Un ossimoro? Un gesto di umana carità? Oppure un modo più facile per scovare chi si riempie le tasche senza pagare le tasse? Stupisce il modo con cui il Fisco sostiene chi lavora in nero, almeno in questo periodo di emergenza coronavirus. Secondo il direttore dell’Agenzia delle Entrate, «è giusto al momento sostenere le fasce di popolazione che vivono ai margini della società, indipendentemente che siano lavoratori non regolari o altre tipologie di cittadini». Bisogna aiutare tutti, insomma, anche chi conosce il Fisco solo per sentito dire.

Secondo Ruffini, non si tratta di una questione fiscale di equità. Parola che può facilmente irritare chi versa regolarmente le tasse nei momenti di vacche grasse come in quelli di vacche magre. Ma, precisa il capo delle Entrate, è solo una questione temporanea: «Non è allo studio un condono, ma proviamo a guardarla da un altro punto di vista. Sarebbe comunque una richiesta di soldi ai contribuenti, adesso la fase è dare sostegno ai cittadini».

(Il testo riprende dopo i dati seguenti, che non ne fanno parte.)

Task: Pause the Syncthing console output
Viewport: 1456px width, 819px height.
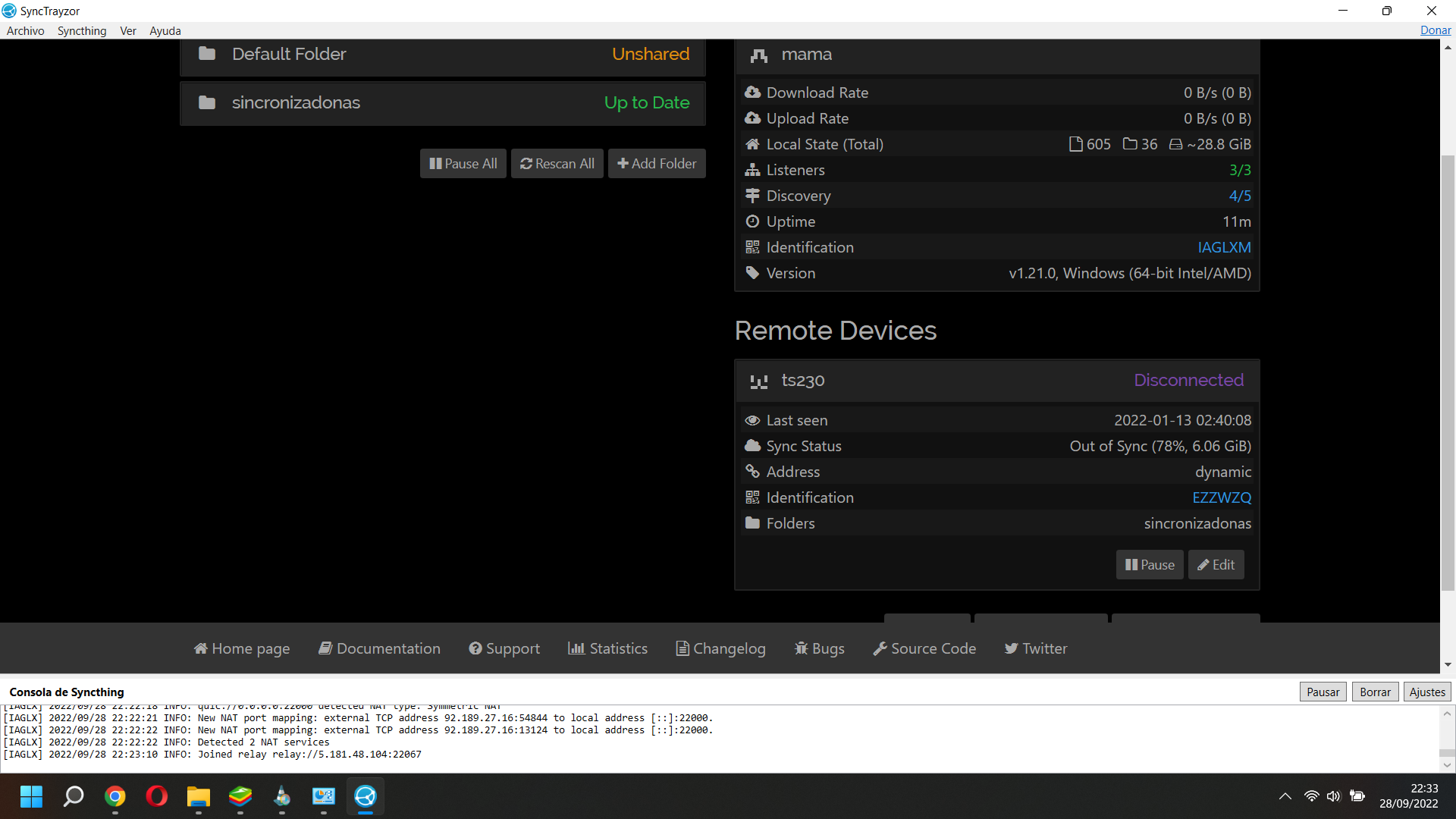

Curiosa – per modo di dire – l’affermazione di Ruffini sul rapporto tra il numero dei contribuenti onesti e quelli che lavorano sottobanco: «Dai versamenti spontanei delle tasse, arrivano risorse per 500 miliardi di euro, mentre l’evasione è stimata in 100 miliardi di euro. Siamo a un rapporto di 1 a 5, mettiamo le cose nella corretta prospettiva». Che cosa vuole dire Ruffini? Che, tutto sommato, sostenendo i lavoratori in nero si fa uno sforzo minimo, visto che gli evasori sono la minoranza?

A meno che il Fisco, in questo modo, non intenda fare una sorta di «censimento» dei lavoratori in nero che si faranno avanti per ottenere un sussidio. Una forma per invitarli a farsi avanti, insomma. Cosa che, senza ottenere un beneficio in cambio, raramente farebbero. E, arrivando a chi lavora in nero, si arriva anche a chi offre un lavoro senza pagare tasse o contributi. Per poi passare il conto a tutti quanti.